▸ EXERCISE REQUIREMENTS
In the listing below, the lines starting at the line with "개인정보처리방침 (1055, 1674)" and ending at the line with "A-Z Index (20, 2261)" are to be output verbatim. Images stay out of the copy.

****************************************

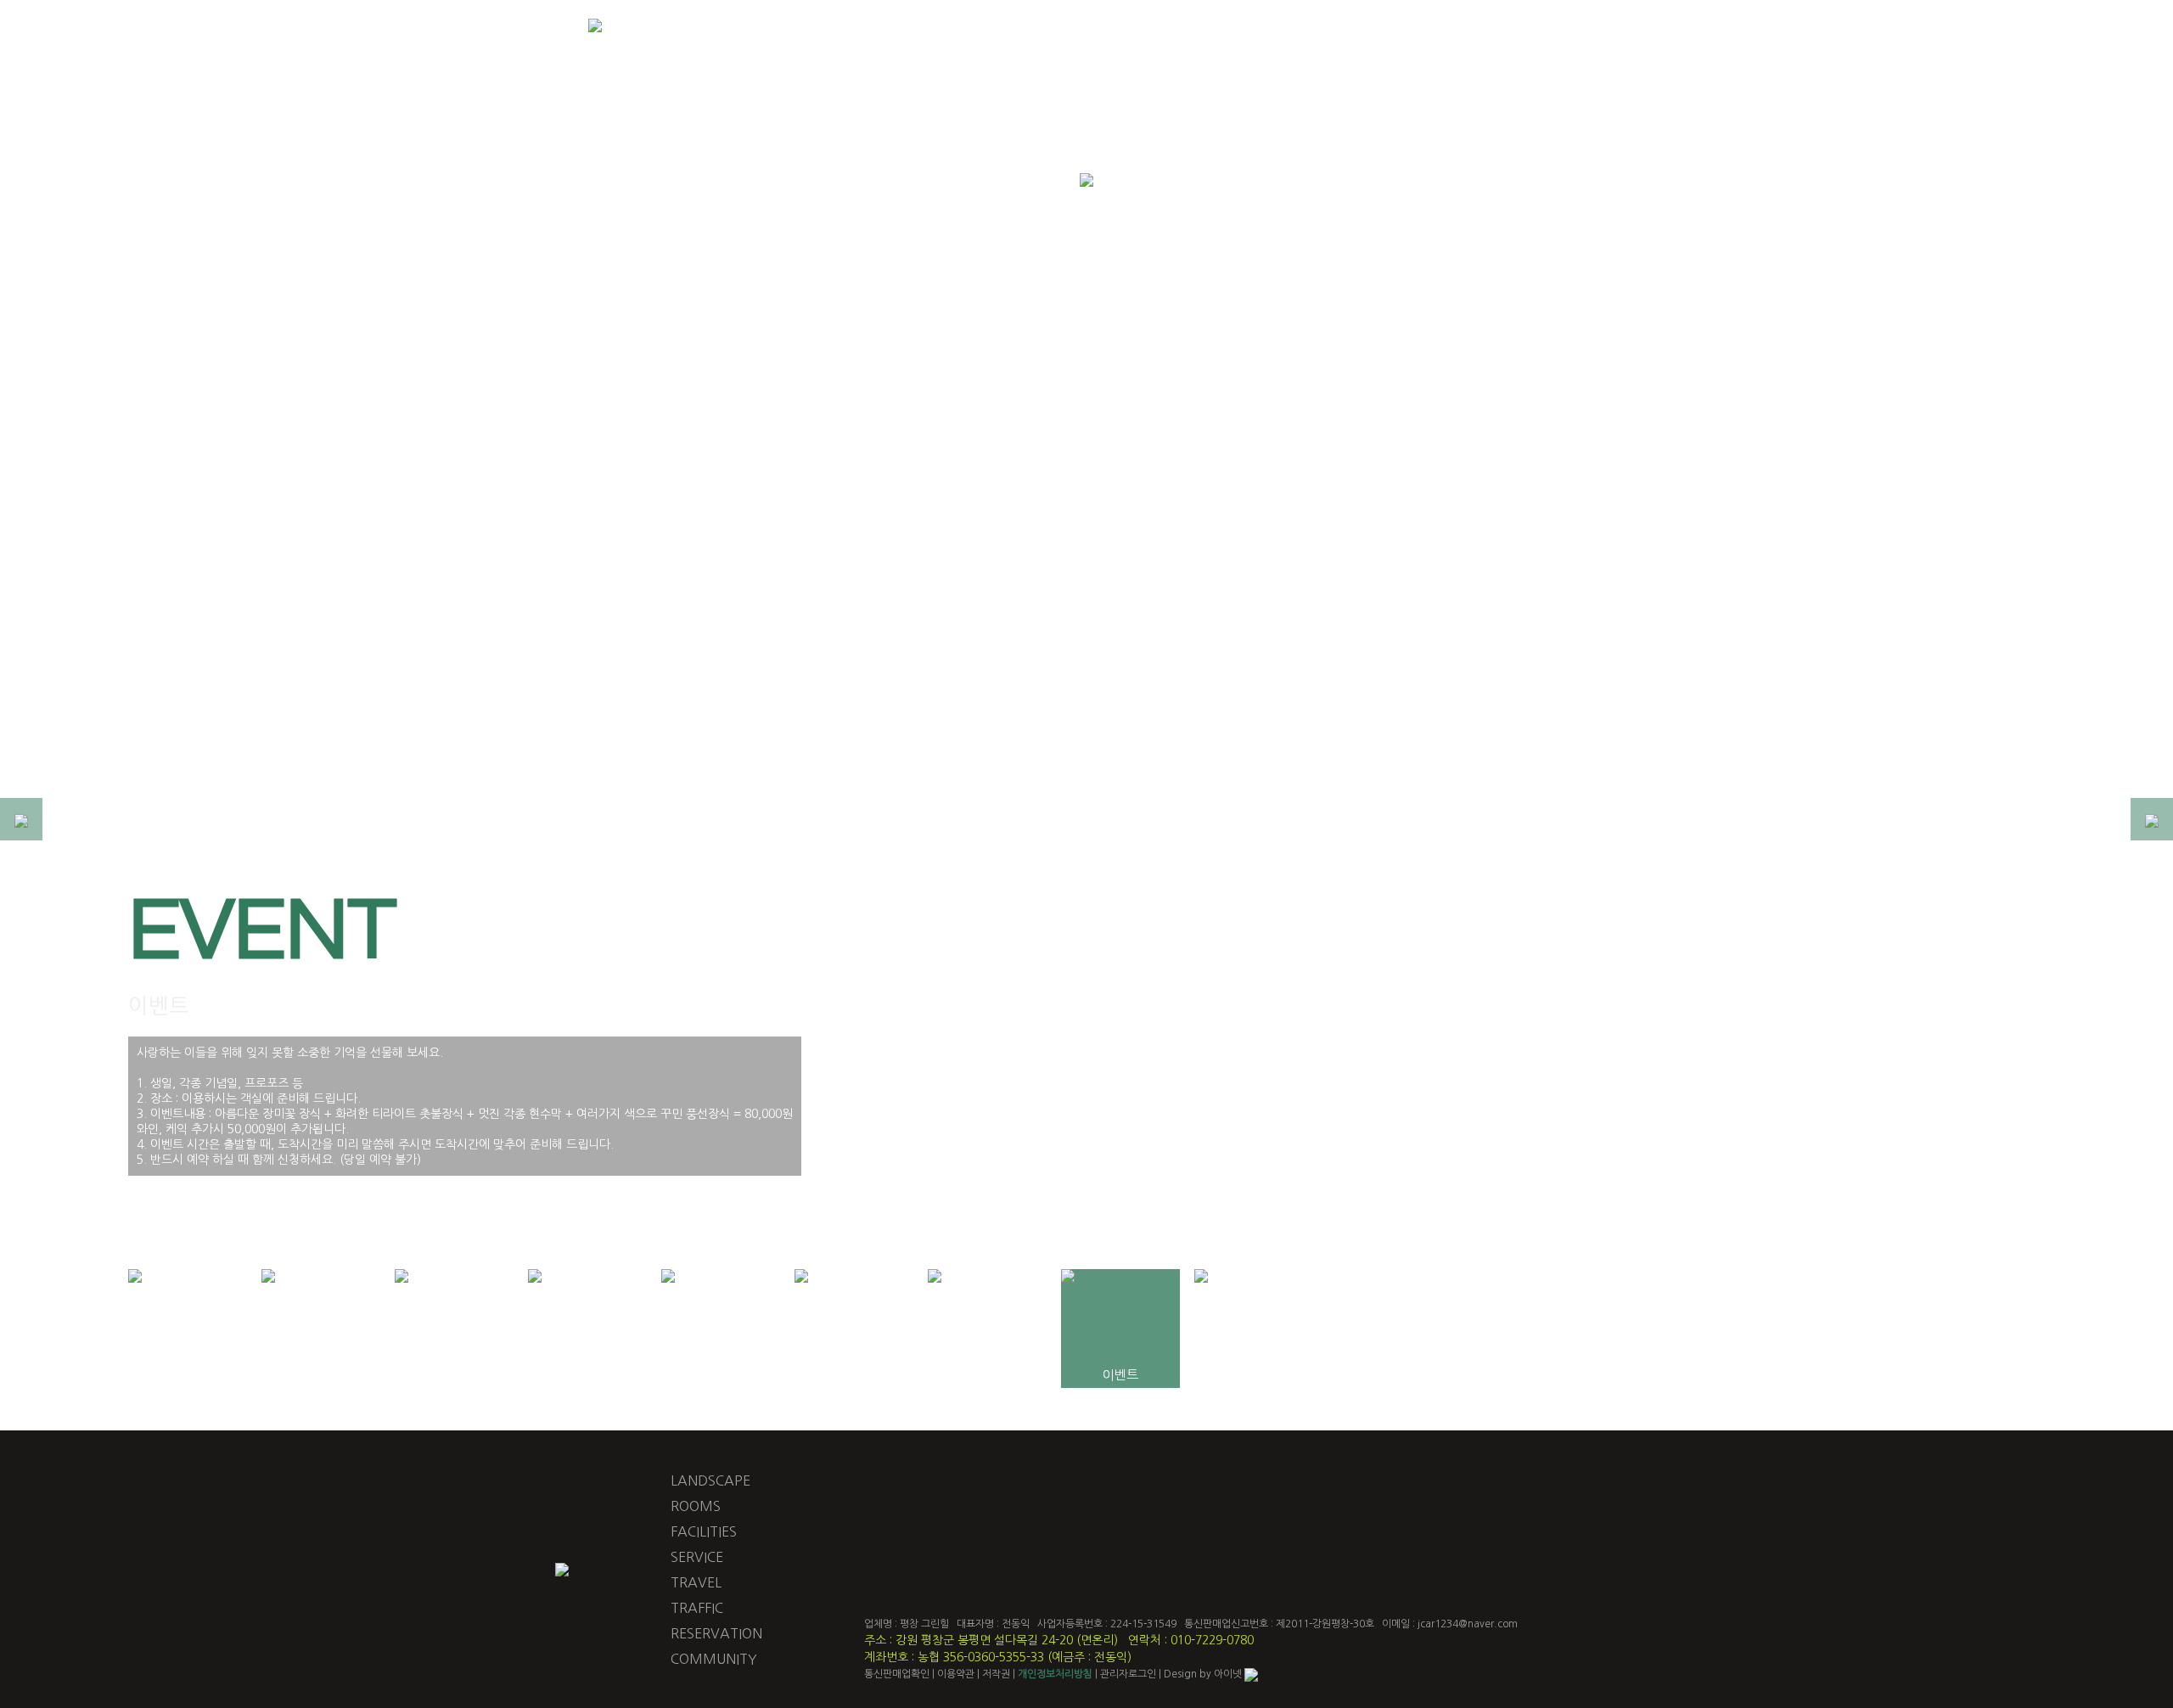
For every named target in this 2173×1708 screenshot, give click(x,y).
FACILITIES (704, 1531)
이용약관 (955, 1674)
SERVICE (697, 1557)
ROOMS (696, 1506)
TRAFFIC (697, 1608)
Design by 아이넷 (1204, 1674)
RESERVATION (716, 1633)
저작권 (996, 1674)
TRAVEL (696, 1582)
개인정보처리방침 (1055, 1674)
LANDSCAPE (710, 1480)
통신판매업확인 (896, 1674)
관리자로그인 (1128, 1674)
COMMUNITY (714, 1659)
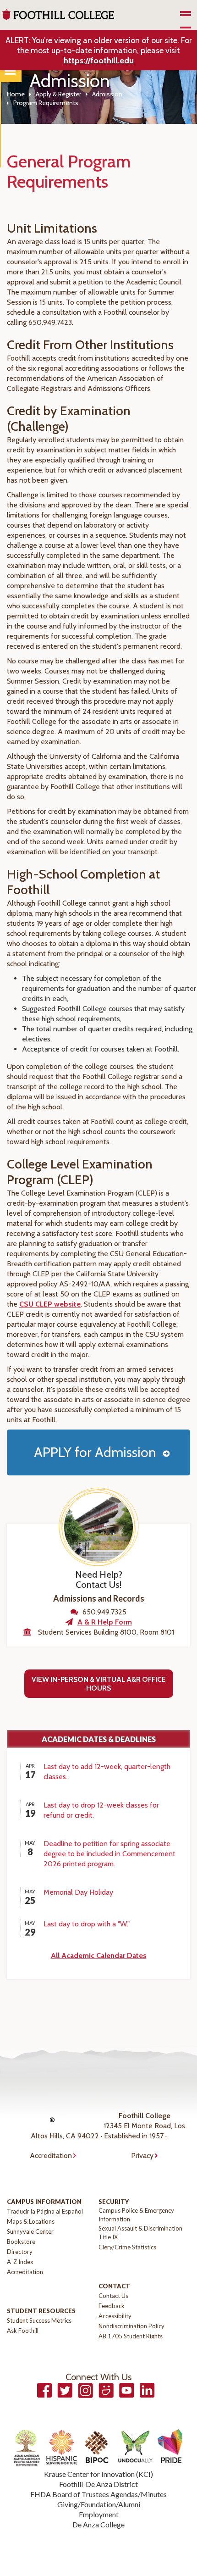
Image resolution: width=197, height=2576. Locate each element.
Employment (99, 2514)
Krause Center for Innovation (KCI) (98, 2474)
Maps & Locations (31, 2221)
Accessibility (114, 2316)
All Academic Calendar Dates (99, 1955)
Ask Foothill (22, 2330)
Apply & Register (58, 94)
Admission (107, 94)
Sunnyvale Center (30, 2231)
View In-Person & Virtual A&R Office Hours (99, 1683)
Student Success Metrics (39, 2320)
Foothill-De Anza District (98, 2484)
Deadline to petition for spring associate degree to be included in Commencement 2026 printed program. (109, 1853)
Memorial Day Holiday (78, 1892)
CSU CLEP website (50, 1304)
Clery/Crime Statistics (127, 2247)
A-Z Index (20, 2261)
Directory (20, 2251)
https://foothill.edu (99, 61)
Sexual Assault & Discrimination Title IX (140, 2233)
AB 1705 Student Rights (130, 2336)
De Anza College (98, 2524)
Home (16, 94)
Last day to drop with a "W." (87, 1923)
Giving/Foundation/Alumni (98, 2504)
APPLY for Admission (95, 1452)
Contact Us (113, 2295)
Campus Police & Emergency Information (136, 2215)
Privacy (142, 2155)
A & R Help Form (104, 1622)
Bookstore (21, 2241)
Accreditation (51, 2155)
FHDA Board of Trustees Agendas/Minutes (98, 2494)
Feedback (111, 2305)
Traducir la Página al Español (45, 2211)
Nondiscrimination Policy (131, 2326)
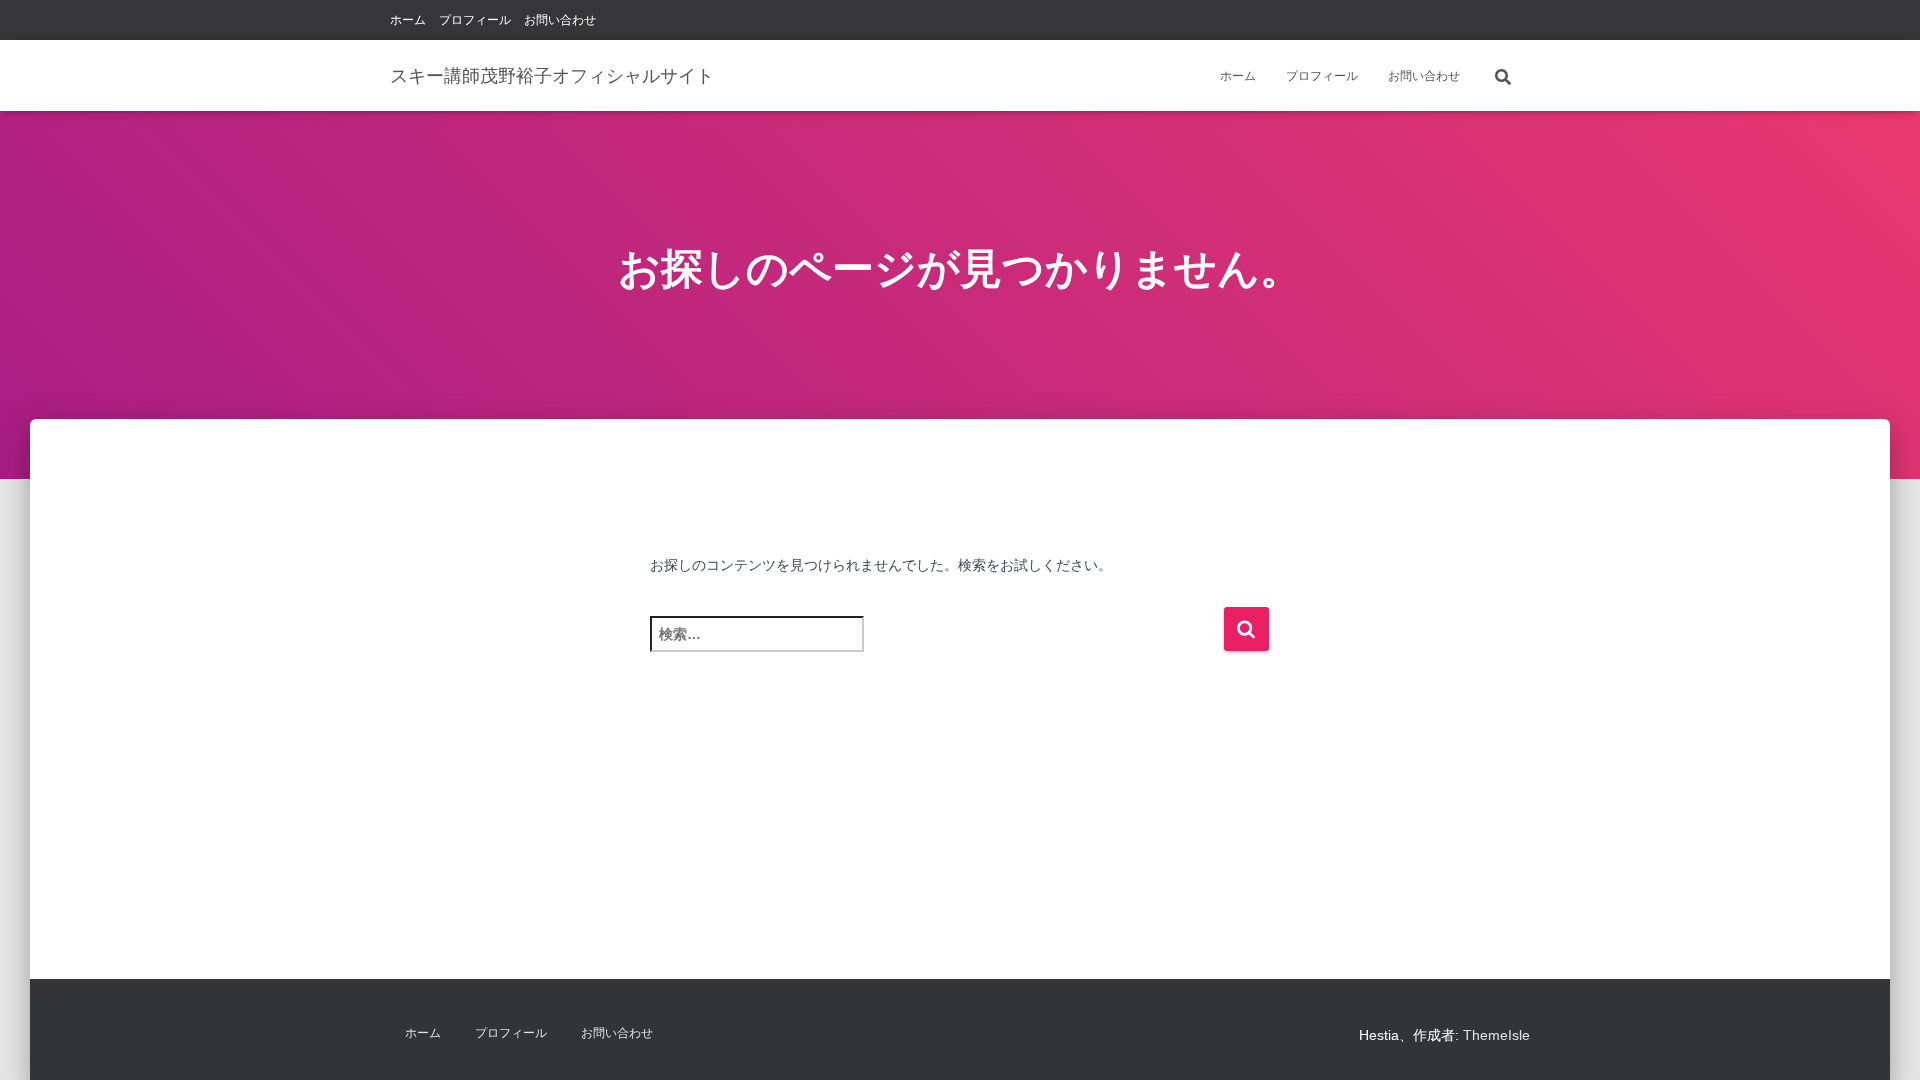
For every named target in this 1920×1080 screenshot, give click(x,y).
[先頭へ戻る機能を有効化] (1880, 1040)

****************************************

▸ RESULT OF THIS EXERCISE
개인정보처리방침 (1055, 1674)
LANDSCAPE (710, 1480)
통신판매업확인 (896, 1674)
관리자로그인 (1128, 1674)
COMMUNITY (714, 1659)
Image resolution: width=197, height=2576. Locate each element.
Employment (99, 2514)
Krause Center for Innovation (KCI) (98, 2474)
Maps & Locations (31, 2221)
Accessibility (114, 2316)
All Academic Calendar Dates (99, 1955)
Ask Foothill (22, 2330)
Apply & Register (58, 94)
Admission (107, 94)
Sunnyvale Center (30, 2231)
View In-Person & Virtual A&R Office Hours (99, 1683)
Student Success Metrics (39, 2320)
Foothill-De Anza District (98, 2484)
Deadline to petition for spring associate degree to be included in Commencement 2026 printed program. (109, 1853)
Memorial Day Holiday (78, 1892)
CSU CLEP website (50, 1304)
Clery/Crime Statistics (127, 2247)
A-Z Index (20, 2261)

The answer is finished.